Supplied material section start

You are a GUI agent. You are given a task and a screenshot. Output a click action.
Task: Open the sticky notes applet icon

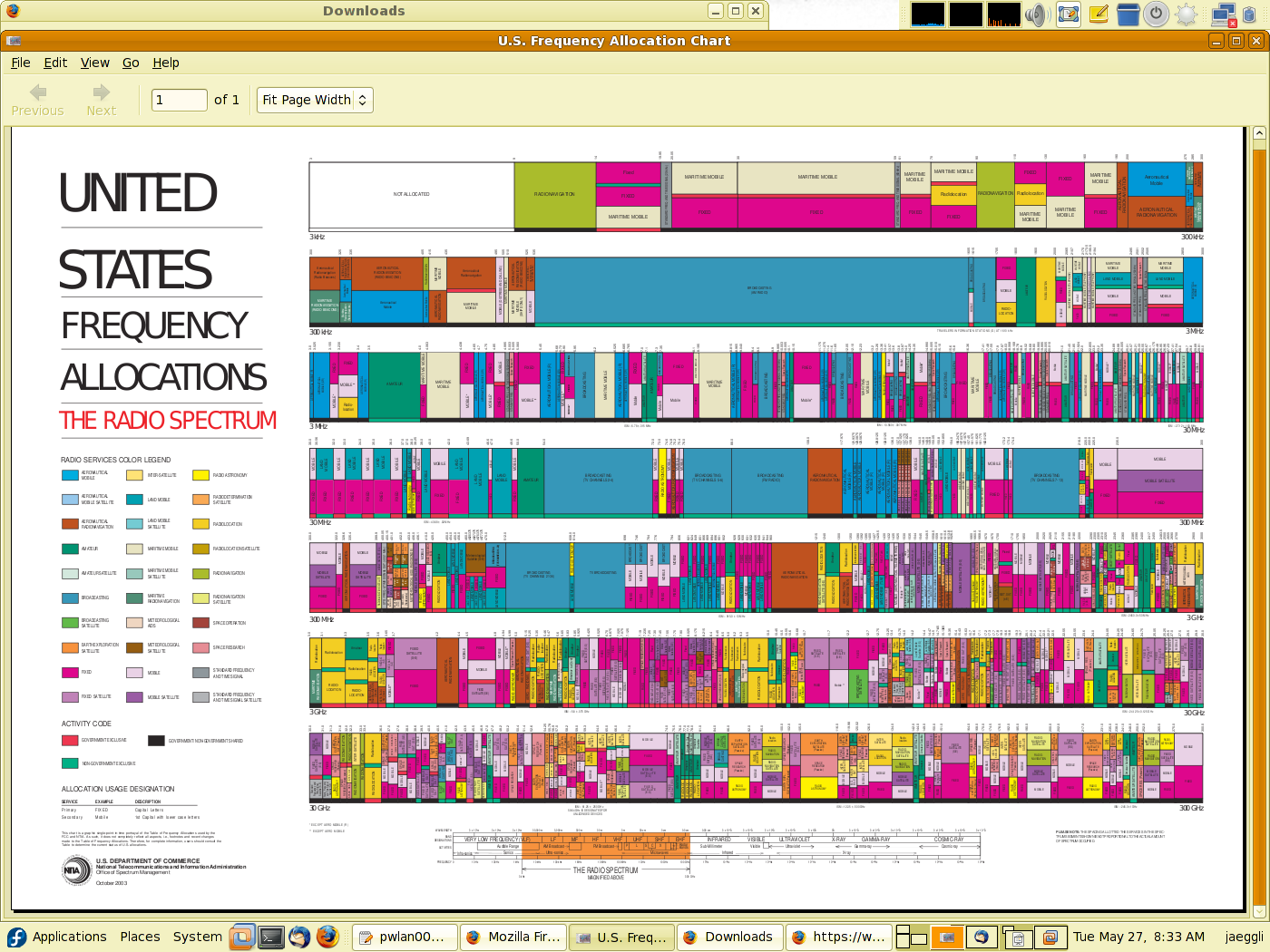(x=1099, y=15)
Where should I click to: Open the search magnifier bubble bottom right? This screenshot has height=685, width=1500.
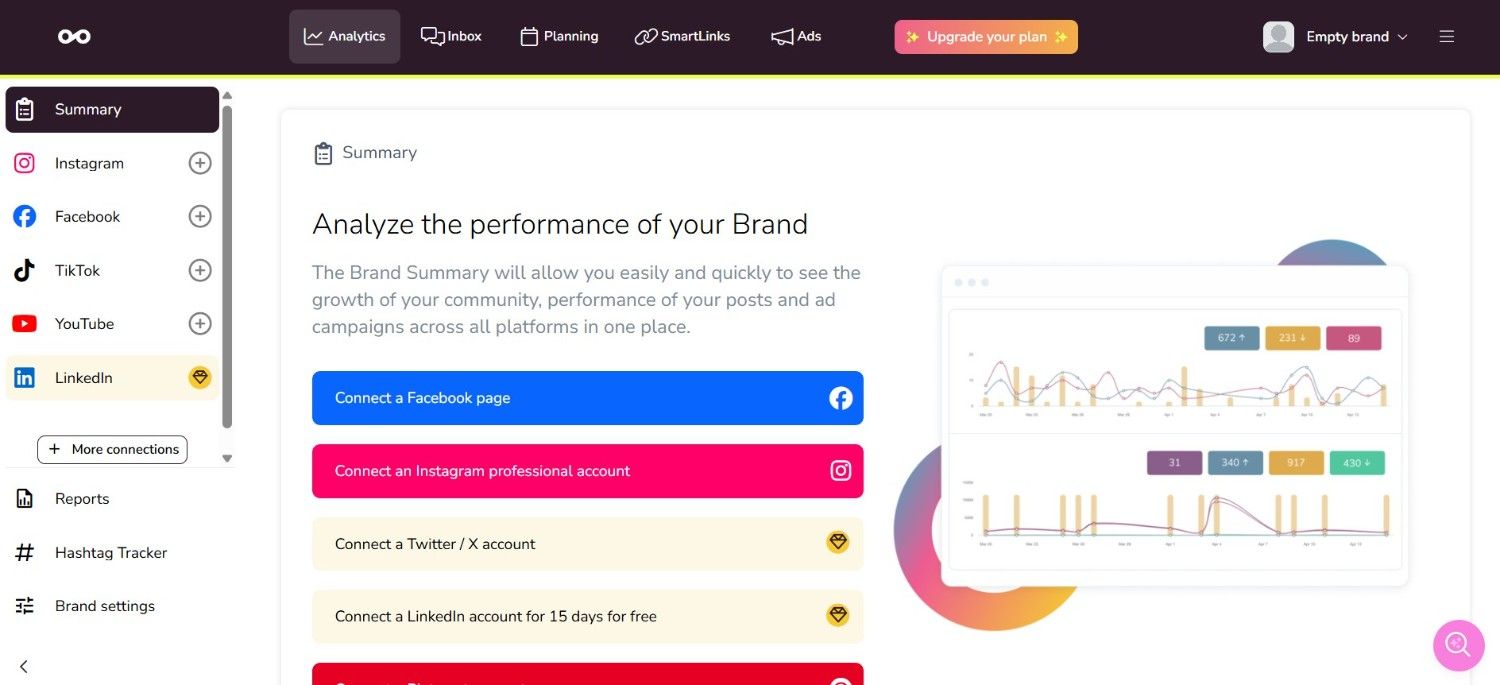click(1458, 646)
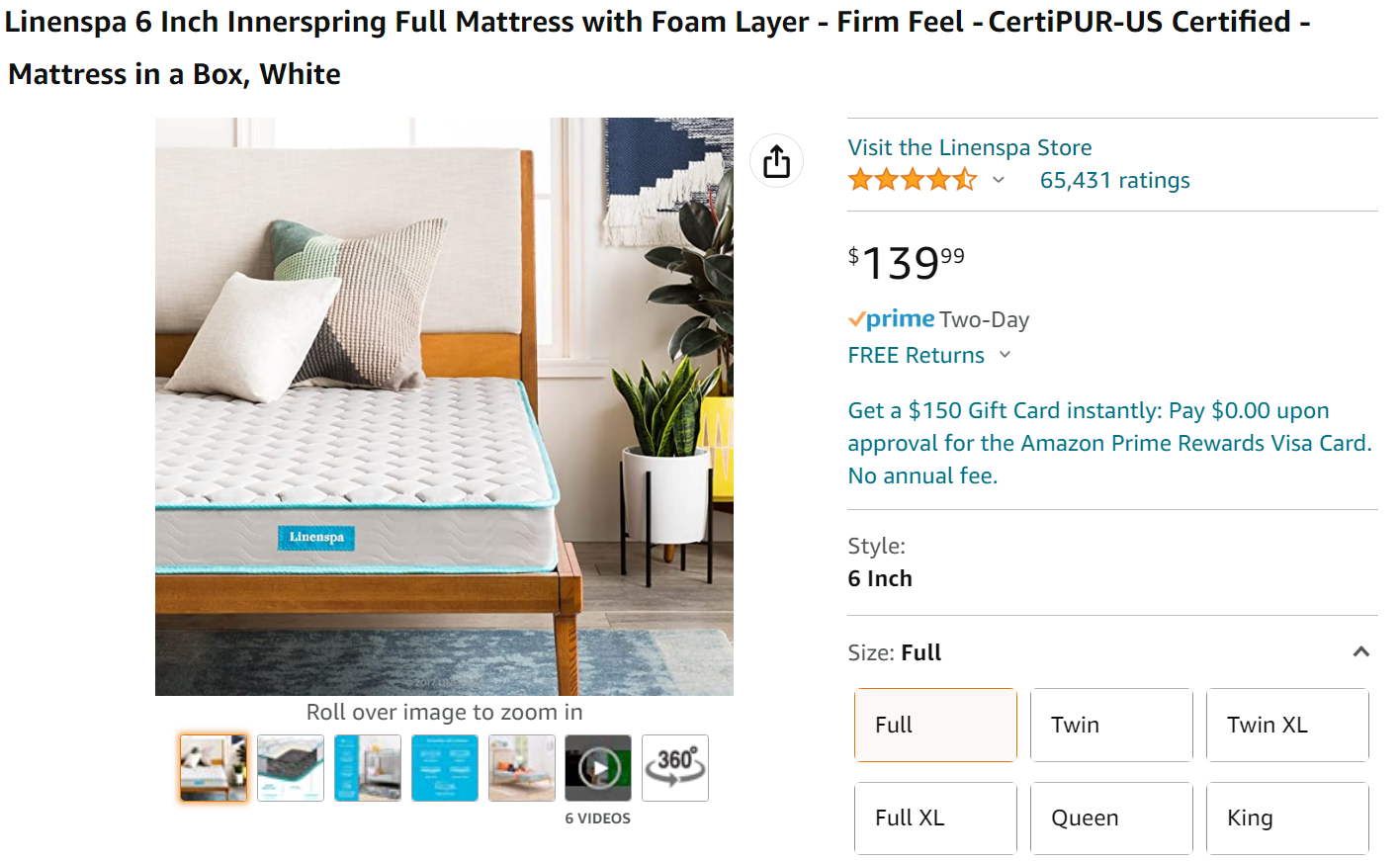The height and width of the screenshot is (861, 1400).
Task: Select the Twin size option
Action: [x=1111, y=725]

Supplied material section end

All lines from the one containing "Where should I" through the final line of the entries above must be restated word for word, pictures excluded.

- [Result of this task]
Where should I click to: Open the search magnifier bubble bottom right? This screenshot has height=685, width=1500.
click(1458, 646)
The height and width of the screenshot is (861, 1400).
Task: Select the Twin size option
Action: [x=1111, y=725]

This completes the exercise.